> [Provided entries]
——————————

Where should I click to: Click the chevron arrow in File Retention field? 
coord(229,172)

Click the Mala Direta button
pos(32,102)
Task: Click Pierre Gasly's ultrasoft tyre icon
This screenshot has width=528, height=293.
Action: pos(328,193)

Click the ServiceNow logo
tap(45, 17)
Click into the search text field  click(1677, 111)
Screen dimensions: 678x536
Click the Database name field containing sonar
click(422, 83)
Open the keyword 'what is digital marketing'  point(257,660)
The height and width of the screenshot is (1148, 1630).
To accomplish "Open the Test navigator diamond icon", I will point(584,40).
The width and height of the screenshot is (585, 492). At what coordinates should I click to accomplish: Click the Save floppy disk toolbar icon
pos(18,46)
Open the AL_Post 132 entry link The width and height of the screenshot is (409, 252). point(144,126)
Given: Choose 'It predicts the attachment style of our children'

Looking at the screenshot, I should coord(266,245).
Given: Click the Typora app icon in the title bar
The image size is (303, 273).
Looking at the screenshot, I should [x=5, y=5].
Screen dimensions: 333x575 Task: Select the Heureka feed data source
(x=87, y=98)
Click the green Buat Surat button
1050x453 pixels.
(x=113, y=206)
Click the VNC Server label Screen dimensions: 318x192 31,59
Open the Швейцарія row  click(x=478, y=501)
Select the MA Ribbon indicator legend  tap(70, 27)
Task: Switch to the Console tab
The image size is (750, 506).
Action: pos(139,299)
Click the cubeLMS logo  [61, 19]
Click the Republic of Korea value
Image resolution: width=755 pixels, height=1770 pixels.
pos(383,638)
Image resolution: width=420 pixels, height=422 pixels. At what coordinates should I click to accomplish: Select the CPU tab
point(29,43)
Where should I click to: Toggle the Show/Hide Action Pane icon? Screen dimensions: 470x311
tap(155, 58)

——————————

> [Task item] What lines in the records contain the word "Open"? Return each one.

> [Your response]
Open the keyword 'what is digital marketing'  point(257,660)
To accomplish "Open the Test navigator diamond icon", I will point(584,40).
Open the AL_Post 132 entry link The width and height of the screenshot is (409, 252). point(144,126)
Open the Швейцарія row  click(x=478, y=501)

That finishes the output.